_OBIETTIVO_.
Riscriva il passo dell'intervista sulla storia a partire da "No non mi sono" e fino a "saperlo rendere affascinante.", sostituendo "professori" con "docenti".

_TESTO ESTRATTO_.
◆ ◆ ◆ ◆
La storia è considerata da molti una materia “noiosa”: troppe date, troppi nomi… persino troppi avvenimenti – parere che stona con la noia – che tuttavia sembrano non avere una trama di sfondo; secondo il suo parere, dato che è considerato da molti un abile divulgatore ma soprattutto un abile comunicatore, quale potrebbe essere il toccasana per renderla interessante e fruibile anche a chi non vi si immerge per professione?

Il problema è che la storia è già interessante e fruibile per chi vuole godersela dall’esterno, magari leggendo un libro oppure ascoltando una conferenza, e la prova è che al festival di Sarzana vengono mille persone a sentire una conferenza di storia, pagando un biglietto, e alcuni rimangono addirittura fuori perché non hanno trovato posto. Un’altra prova sono gli ascolti di Rai Storia: quando ogni sera centomila persone in Italia guardano un programma di storia, programmi di nicchia rispetto al pubblico di Rai 1, mi sembra che sia una cosa di per sé non irrilevante.
La storia è una materia considerata noiosa di solito a scuola, e quello è il problema perché nessuno ha ancora trovato la ricetta per insegnare le informazioni di base senza che siano noiose. E’ vero, la storia è lunga, oltretutto purtroppo diventa sempre più lunga man mano che andiamo avanti, e non è possibile comprenderla senza avere una conoscenza di base delle date, dei nomi, dei re, degli imperatori, dei papi, delle battaglie, dei trattati di pace. E’ necessario sapere queste cose. D’altra parte però se ai ragazzi a scuola si insegna solo quello, lo troveranno noioso; tutto questo succede perché le ore sono poche, anzi sempre meno dato che abbiamo ministeri dementi che non sanno a cosa serve la scuola e fanno di tutto per distruggerla – quella pubblica almeno – di conseguenza non se ne esce, il rischio è che la storia continuerà a sembrare noiosa agli studenti fino a quando non arrivano all’università e alla prima vera lezione di storia che sentono spalancano gli occhi e dicono “ma non avevo capito che era questa la storia!”

Lei è professore di Storia Medievale presso l’Università del Piemonte Orientale, dunque ci siamo sempre chiesti com’è il professor Barbero a lezione, se utilizza gli stessi metodi che adopera in televisione o negli interventi nelle scuole superiori (come quello bellissimo che fece sulla disfatta di Caporetto), e se sì, da dove nasce questo modo di raccontare la storia? Si è ispirato qualcuno o è “invenzione” sua?

No non mi sono ispirato a nessuno e non ho la minima idea da dove nasca, devo dire che ho avuto dei professori all’università che appartenevano a una generazione a cui non veniva chiesto di fare la divulgazione in TV, erano i grandi storici degli anni ’60 ’70 ’80: il mio maestro Giovanni Tabacco, Massimo Salvadori ecc, erano grandissimi storici, magari non avrebbero mai parlato ad un pubblico di mille persone una sera in una piazza, ma quando avevano davanti trecento studenti sapevano tenerli in pugno, quindi per me fin dall’inizio è stato chiaro che la storia è un percorso intellettuale affascinante e che bisogna saperlo rendere affascinante.
◆ ◆ ◆ ◆
_DATI ARCHIVIATI_.
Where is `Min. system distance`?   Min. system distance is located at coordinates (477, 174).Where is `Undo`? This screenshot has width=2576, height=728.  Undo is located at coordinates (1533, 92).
◆ ◆ ◆ ◆
_SOLUZIONE_.
No non mi sono ispirato a nessuno e non ho la minima idea da dove nasca, devo dire che ho avuto dei docenti all’università che appartenevano a una generazione a cui non veniva chiesto di fare la divulgazione in TV, erano i grandi storici degli anni ’60 ’70 ’80: il mio maestro Giovanni Tabacco, Massimo Salvadori ecc, erano grandissimi storici, magari non avrebbero mai parlato ad un pubblico di mille persone una sera in una piazza, ma quando avevano davanti trecento studenti sapevano tenerli in pugno, quindi per me fin dall’inizio è stato chiaro che la storia è un percorso intellettuale affascinante e che bisogna saperlo rendere affascinante.